I am looking for feedback on any ways in which I might have left
variables unprotected, and ways in which I am not being pythonic.

Cheers!

<code class = "python">
#!/usr/bin/env python
#
#   geometry.py
#
#   Peter Braden <http://PeterBraden.co.uk>
#
#   Released under the GPLv2 (http://www.gnu.org/licenses/
gpl-2.0.txt).
#
#   Disclaimer:
#
#  All following code is provided "as is". Peter Braden hereby
disclaims
#  solely to the extent permitted by law all express, implied and
statutory
#  warranties, conditions and terms including, without limitation,
those
#  regarding the security, reliability, timeliness, and performance of
the code.
#
#

import math

class Angle (object):
    """
    The Angle class represents angles; the inclination to each other,
in a plane,
    of two lines which meet each other, and do not lie straight with
respect to
    each other.

    * By default angles are measured in radians.

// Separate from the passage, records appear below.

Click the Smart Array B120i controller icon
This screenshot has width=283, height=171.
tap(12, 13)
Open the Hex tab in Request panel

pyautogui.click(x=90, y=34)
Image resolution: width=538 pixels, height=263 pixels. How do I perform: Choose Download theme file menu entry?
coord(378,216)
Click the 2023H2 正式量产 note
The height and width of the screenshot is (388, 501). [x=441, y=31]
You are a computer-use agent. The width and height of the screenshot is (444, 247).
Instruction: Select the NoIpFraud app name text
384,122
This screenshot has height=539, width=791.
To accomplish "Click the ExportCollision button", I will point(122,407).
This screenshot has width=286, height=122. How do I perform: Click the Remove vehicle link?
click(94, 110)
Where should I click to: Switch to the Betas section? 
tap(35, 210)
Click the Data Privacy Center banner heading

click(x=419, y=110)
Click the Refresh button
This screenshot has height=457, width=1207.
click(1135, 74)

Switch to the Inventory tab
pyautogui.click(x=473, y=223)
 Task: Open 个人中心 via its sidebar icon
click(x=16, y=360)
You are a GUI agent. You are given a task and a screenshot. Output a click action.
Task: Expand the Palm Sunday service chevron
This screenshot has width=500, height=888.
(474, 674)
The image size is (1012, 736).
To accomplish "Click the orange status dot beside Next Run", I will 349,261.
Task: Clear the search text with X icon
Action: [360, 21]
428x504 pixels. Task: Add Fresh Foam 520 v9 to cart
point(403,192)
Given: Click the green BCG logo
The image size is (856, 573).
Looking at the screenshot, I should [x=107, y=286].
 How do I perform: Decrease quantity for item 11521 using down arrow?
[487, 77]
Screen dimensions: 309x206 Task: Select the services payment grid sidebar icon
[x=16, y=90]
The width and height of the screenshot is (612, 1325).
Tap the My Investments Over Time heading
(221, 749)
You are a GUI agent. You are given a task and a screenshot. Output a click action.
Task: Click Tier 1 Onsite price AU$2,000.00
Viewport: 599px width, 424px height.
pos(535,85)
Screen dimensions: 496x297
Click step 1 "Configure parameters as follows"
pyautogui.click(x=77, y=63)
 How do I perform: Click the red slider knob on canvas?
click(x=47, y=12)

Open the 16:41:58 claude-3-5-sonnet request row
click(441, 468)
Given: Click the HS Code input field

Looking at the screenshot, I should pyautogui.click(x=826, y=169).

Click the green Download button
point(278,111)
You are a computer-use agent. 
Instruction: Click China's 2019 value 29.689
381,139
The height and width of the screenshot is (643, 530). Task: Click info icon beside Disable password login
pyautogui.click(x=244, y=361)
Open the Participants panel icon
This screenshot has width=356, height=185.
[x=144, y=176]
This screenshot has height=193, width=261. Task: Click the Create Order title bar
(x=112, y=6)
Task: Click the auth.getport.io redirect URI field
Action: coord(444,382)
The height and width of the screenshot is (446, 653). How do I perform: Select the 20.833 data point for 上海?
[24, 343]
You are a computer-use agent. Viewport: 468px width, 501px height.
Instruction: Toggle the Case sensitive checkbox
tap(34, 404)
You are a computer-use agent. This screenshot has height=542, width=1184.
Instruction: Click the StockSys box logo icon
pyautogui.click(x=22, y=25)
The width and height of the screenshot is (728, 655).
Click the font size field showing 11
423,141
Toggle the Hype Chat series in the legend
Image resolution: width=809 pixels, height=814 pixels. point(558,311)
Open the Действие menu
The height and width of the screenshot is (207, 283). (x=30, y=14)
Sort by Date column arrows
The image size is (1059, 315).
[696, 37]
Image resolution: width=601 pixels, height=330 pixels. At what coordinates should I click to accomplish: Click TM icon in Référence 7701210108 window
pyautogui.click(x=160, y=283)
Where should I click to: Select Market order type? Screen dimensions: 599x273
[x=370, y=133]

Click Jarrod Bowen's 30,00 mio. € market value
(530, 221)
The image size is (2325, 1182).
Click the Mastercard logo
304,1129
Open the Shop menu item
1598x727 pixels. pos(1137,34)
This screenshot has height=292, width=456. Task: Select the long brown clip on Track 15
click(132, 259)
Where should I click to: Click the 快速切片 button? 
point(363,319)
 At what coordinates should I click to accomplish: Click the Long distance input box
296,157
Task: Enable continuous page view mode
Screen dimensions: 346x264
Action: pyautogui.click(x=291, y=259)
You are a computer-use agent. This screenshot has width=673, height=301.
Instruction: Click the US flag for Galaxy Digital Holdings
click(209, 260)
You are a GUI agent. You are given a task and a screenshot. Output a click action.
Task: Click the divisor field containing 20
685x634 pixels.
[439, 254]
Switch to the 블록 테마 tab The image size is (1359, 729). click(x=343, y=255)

    * Angles are immutable
   """



    def __init__(self, val, type = 'rad'):
        """
        Create a new angle.

        * To specify type of value use either type = "deg" or type
="rad"
        * default is radians
        """
        if type == 'rad':
            super(Angle, self).__setattr__('_value', val)
        else:
            super(Angle, self).__setattr__('_value',
math.radians(val))


    def __eq__(self, other):
        """
        Test equality
        """
        if isinstance(other, Angle):
            return self._value == other._value
        return NotImplemented

    def __ne__(self, other):
        """
        Test Inequality
        """
        result = self.__eq__(other)
        if result is NotImplemented:
            return result
        return not result

    def __str__(self):
        """
        Create Readable String
        """
        return "%s (%s degrees)" % (str(self._value),
str(self.degrees))

    def __repr__(self):
        """
        Serialise data
        """
        return "Angle(%s)" % self._value

    def __setattr__(self, name, value):
        """
        Suppress setting of data - Angle is immutable
        """
        self._immutableError()

    def __delattr__(self, name):
        """
        Suppress deleting of data - Angle is immutable
        """
        self._immutableError()

    def __add__(self, other):
        """
        return self + other
        """
        if isinstance(other, Angle):
            return Angle(self._value + other._value)
        return NotImplemented

    def __sub__(self, other):
        """
        return self - other
        """
        if isinstance(other, Angle):
            return Angle(self._value - other._value)
        return NotImplemented

    def __mul__(self, other):
        """
        return self * other
        """
        if isinstance(other, Angle):
            return Angle(self._value * other._value)
        return NotImplemented

    def __div__(self, other):
        """
        return self / other
        """
        if isinstance(other, Angle):
            return Angle(self._value / other._value)
        return NotImplemented

    def __lt__(self, other):
        """
        return self < other
        """
        if isinstance(other, Angle):
            return self._value < other._value
        return NotImplemented

    def __gt__(self, other):
        """
        return self > other
        """
        if isinstance(other, Angle):
            return self._value > other._value
        return NotImplemented

    def __le__(self, other):
        """
        return self >= other
        """
        if isinstance(other, Angle):
            return self._value <= other._value
        return NotImplemented

    def __ge__(self, other):
        """
        return self <= other
        """
        if isinstance(other, Angle):
            return self._value >= other._value
        return NotImplemented


    def fromCos(self, c):
        """
        return angle with specified cos
        """
        return Angle(math.acos(c))

    fromCos = classmethod(fromCos)

    def fromSin(self, s):
        """
        return angle with specified sin
        """
        return Angle(math.asin(c))

    fromSin = classmethod(fromSin)

    def fromTan(self, t):
        """
        return angle with specified tan
        """
        return Angle(math.atan(c))

    fromTan = classmethod(fromTan)


    def _immutableError(self):
        """
        Throw error about angles immutability
        """
        raise TypeError("Angle is immutable - cannot alter variables")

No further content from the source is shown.